Your assignment.
The lines from the start of the records below through the line containing "Open the coolwx.com/buoydata" are to be copied exactly, both ends included, with nothing added.
─── Provided information
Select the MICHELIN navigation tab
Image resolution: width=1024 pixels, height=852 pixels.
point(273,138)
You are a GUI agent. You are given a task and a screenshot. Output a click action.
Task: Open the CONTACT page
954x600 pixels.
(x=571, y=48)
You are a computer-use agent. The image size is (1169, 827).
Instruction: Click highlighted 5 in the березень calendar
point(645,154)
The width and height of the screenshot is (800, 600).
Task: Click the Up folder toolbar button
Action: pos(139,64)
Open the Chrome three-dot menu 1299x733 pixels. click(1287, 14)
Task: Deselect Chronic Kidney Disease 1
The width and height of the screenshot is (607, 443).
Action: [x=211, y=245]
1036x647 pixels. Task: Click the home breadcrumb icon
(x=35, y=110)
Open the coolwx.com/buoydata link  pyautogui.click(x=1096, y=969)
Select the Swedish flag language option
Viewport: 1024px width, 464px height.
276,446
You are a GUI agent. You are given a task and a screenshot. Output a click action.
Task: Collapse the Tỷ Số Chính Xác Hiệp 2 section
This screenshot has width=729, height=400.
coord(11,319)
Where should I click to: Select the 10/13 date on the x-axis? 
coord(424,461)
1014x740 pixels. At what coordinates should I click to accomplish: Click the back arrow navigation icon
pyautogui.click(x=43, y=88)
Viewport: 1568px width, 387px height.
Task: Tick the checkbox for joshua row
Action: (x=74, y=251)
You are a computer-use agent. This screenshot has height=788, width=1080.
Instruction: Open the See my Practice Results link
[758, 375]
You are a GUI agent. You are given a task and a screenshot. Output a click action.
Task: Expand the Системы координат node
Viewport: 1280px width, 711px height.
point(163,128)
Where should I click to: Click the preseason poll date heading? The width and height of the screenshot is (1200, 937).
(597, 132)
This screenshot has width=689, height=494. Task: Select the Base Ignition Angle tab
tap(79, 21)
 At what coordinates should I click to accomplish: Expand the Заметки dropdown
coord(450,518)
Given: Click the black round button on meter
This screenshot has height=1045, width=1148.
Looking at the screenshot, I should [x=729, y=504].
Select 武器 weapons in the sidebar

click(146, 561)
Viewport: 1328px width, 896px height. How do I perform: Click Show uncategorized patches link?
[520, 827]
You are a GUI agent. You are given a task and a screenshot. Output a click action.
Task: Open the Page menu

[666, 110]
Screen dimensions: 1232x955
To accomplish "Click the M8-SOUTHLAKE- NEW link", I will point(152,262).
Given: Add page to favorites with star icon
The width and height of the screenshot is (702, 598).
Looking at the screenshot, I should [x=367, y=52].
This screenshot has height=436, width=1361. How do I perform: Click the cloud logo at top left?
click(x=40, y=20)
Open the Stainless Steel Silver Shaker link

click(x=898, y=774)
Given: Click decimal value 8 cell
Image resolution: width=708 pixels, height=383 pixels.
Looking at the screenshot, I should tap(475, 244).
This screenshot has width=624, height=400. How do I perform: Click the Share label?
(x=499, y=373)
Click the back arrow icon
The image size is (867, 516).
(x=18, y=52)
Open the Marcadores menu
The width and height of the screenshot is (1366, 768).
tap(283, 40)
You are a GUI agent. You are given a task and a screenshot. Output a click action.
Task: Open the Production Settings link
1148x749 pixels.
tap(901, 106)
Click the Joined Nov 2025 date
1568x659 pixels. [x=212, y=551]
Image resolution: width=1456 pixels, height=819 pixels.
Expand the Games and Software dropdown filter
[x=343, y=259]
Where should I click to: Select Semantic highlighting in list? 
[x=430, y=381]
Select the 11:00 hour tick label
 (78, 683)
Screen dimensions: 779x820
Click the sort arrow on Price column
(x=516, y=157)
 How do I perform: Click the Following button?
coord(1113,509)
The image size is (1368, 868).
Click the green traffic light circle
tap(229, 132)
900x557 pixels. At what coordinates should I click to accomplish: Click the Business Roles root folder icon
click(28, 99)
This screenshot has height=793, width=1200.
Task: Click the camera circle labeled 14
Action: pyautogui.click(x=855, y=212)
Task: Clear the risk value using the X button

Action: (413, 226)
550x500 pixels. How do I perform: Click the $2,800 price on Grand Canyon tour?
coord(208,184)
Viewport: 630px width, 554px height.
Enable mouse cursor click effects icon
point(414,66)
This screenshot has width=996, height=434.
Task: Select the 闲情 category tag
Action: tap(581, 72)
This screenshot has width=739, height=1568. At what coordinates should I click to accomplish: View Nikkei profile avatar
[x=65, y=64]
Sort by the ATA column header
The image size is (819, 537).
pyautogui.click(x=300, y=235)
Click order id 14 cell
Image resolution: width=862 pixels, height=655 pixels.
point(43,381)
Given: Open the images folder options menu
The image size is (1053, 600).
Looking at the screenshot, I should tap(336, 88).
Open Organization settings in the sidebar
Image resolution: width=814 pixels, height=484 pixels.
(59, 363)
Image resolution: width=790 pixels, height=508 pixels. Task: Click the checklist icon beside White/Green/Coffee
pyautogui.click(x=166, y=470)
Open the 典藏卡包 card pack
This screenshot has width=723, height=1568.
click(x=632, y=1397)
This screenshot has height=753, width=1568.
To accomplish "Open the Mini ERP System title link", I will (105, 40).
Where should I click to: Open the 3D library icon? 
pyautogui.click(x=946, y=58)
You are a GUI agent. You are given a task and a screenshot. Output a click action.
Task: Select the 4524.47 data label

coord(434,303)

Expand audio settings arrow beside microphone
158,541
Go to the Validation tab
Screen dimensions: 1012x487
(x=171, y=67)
──────
Answer space.
Select the MICHELIN navigation tab
Image resolution: width=1024 pixels, height=852 pixels.
point(273,138)
You are a GUI agent. You are given a task and a screenshot. Output a click action.
Task: Open the CONTACT page
954x600 pixels.
(x=571, y=48)
You are a computer-use agent. The image size is (1169, 827).
Instruction: Click highlighted 5 in the березень calendar
point(645,154)
The width and height of the screenshot is (800, 600).
Task: Click the Up folder toolbar button
Action: pos(139,64)
Open the Chrome three-dot menu 1299x733 pixels. click(1287, 14)
Task: Deselect Chronic Kidney Disease 1
The width and height of the screenshot is (607, 443).
Action: [x=211, y=245]
1036x647 pixels. Task: Click the home breadcrumb icon
(x=35, y=110)
Open the coolwx.com/buoydata link  pyautogui.click(x=1096, y=969)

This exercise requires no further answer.